Personally i think this is correct but obviously limited. An option that i want to try is this:

  • Create new APIs that only wrap currently declared APIs but with the benefit to be extendable. So you can still do the same things with the same functions (that keeps compatibility) or you can use the new APIs that should allow you to do “more” or at least in a more semantic way.

This is something i’ve been thinking about since last year. I created a library called “wordpressify” (not even alpha - just an idea) where I’m scaffolding/experimenting this idea.

A tiny example on this:

Take the get_the_title() function.
Ideally we might have a WP\Posts\Post::title($post = 0) that returns exactly the same as get_the_title traditional function passing the same parameters. But (and that’s what i’m doing in my library) it might be used even instanced as (new WP\Post(1))->title() where 1 is the post id.

In my library the Post class extends the abstract class PostObject that implements Meta interface and so on…

As Facades principles suggest it shouldn’t be done this hard way. There should be some sort of function/parameters mapping in here.

Overrides will come in action once a proper implementation of the autoloading technology is done. PrestaShop Dispatcher class is an example here (not the best one in my opinion) but it might not be what it suits for WordPress.

OOP

Posts, Terms, Metas and any entity in WordPress should be objectified or at least recognized as Object and may eventually be part of an MVC model.

More Objectification in WordPress will be part of the previous section (refer to Improvements).

I don’t want to go deeper into this because it might be too theoretical. Just take a look at https://laravel.com/ as example of how things (in my opinion) should be done.

SCALABILITY

Code, Push, Test, Deploy.
On a business routine you might want environments where you can test features before a production deploy. You may want an easy team process when working locally (eg. the db syncs: we still need to make search replaces on the entire db). This is just a tiny part when talking about DevOps because the scalability part of this is mainly managed by cache. Cache, cache and more cache!

CONCLUSIONS

So what is the solution to all this?

I truly think that the key is on creating a framework that “only” extends what WordPress does.

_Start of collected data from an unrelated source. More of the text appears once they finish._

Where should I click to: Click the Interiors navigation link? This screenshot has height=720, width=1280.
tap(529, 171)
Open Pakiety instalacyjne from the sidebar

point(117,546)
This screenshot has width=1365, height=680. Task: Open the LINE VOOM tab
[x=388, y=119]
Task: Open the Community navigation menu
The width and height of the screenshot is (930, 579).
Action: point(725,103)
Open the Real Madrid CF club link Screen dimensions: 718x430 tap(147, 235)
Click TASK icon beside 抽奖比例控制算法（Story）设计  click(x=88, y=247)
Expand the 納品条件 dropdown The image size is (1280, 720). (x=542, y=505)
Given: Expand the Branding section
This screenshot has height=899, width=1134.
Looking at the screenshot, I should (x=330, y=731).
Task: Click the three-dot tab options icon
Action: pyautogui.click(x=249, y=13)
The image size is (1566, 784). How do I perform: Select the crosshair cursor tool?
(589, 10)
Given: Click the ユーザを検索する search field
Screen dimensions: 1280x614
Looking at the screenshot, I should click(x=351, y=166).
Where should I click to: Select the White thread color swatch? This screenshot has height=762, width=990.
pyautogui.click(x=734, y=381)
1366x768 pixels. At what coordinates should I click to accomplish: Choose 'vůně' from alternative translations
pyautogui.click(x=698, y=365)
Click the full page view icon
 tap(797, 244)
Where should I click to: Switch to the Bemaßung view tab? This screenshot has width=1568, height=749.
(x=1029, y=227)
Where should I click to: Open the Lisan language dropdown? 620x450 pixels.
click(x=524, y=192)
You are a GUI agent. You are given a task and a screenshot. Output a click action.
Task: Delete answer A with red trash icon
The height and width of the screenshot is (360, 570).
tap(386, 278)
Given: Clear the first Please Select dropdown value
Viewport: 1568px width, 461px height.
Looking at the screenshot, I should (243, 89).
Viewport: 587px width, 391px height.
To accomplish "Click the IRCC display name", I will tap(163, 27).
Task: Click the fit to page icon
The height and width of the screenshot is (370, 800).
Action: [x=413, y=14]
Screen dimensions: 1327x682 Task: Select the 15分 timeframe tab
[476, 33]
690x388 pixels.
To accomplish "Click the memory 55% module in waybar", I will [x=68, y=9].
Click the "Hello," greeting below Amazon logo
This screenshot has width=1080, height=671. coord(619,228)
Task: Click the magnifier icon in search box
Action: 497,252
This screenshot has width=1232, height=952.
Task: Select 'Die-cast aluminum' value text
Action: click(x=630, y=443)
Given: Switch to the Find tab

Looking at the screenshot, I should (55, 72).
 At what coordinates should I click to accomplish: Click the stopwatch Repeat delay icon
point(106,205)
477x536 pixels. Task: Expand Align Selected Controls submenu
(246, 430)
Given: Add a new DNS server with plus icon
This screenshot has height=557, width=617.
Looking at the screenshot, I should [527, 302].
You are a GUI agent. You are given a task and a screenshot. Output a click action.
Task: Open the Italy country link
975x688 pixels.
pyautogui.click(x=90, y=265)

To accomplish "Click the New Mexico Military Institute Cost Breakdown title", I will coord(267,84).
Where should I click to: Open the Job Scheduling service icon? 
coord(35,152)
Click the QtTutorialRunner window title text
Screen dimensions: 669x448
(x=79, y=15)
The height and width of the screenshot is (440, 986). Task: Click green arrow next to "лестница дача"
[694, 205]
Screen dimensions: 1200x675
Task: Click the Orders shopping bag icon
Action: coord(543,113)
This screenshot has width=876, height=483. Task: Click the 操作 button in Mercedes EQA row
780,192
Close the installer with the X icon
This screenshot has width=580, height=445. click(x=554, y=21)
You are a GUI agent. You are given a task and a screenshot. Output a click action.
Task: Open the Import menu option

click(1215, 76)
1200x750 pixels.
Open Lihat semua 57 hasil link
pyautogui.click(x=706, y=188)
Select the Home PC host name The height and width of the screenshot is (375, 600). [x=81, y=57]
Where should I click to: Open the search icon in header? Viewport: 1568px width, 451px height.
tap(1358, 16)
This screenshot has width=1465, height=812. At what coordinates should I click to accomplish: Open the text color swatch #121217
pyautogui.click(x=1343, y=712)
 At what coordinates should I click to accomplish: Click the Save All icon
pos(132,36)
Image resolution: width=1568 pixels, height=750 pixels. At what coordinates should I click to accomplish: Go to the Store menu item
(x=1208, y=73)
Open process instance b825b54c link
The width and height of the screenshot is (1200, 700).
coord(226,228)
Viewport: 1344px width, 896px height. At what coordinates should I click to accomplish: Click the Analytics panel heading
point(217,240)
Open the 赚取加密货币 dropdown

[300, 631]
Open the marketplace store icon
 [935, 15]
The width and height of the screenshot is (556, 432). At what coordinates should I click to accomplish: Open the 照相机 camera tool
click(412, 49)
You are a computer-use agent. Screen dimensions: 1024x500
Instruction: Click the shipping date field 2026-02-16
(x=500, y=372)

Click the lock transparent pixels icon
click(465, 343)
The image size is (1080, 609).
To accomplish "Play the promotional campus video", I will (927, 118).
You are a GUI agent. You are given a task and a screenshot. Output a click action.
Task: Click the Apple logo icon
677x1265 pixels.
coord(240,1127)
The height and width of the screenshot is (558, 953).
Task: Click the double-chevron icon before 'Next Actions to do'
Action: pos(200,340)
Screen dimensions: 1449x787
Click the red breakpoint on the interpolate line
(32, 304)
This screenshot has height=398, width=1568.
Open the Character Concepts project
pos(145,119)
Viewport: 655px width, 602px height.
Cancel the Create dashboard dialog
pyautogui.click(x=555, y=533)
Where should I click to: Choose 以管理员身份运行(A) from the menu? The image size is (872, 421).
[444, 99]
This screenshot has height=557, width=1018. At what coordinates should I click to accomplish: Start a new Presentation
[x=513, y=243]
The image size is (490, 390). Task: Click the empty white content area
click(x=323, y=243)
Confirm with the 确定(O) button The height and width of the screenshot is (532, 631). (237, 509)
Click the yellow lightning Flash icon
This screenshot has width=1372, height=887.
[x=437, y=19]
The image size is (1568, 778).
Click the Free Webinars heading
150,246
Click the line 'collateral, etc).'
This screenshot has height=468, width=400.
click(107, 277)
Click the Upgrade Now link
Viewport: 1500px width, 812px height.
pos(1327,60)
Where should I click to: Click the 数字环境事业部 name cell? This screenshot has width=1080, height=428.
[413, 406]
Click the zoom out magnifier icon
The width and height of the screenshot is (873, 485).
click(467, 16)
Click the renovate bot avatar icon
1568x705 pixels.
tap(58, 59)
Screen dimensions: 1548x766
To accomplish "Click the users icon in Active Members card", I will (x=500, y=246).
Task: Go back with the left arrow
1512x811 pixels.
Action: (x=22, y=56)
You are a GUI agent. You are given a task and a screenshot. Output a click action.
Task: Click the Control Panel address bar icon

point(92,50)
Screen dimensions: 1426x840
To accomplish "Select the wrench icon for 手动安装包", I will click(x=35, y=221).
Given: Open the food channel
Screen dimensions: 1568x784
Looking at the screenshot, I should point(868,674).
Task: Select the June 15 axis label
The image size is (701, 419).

Exactly like Laravel does with PHP.

Laravel does not invent anything on php - it “just” allows you to make it easier, faster and (in general terms) better.

TL;DR; A Laravel-like framework but it is still WordPress… with steroids!


Read-only archive: Issues · ClassicPress/ClassicPress · GitHub

Author: Paolo Falomo

Vote count: 8

Status: open


Comments

This sounds very nice but in the end it translates into creating an additional layer on top of what already exists.

I vote to close this one. The codebase may be a mess but it works and it can be slowly improved.

If we manage to make Core Plugins happen, the core will be lighter and easier to improve.

But, as stated in other places. CP is what it is, no need to reinvent the wheel.

1 Like

Close (don’t need it, close it)

Why add a new layer when we are trying to trim things down.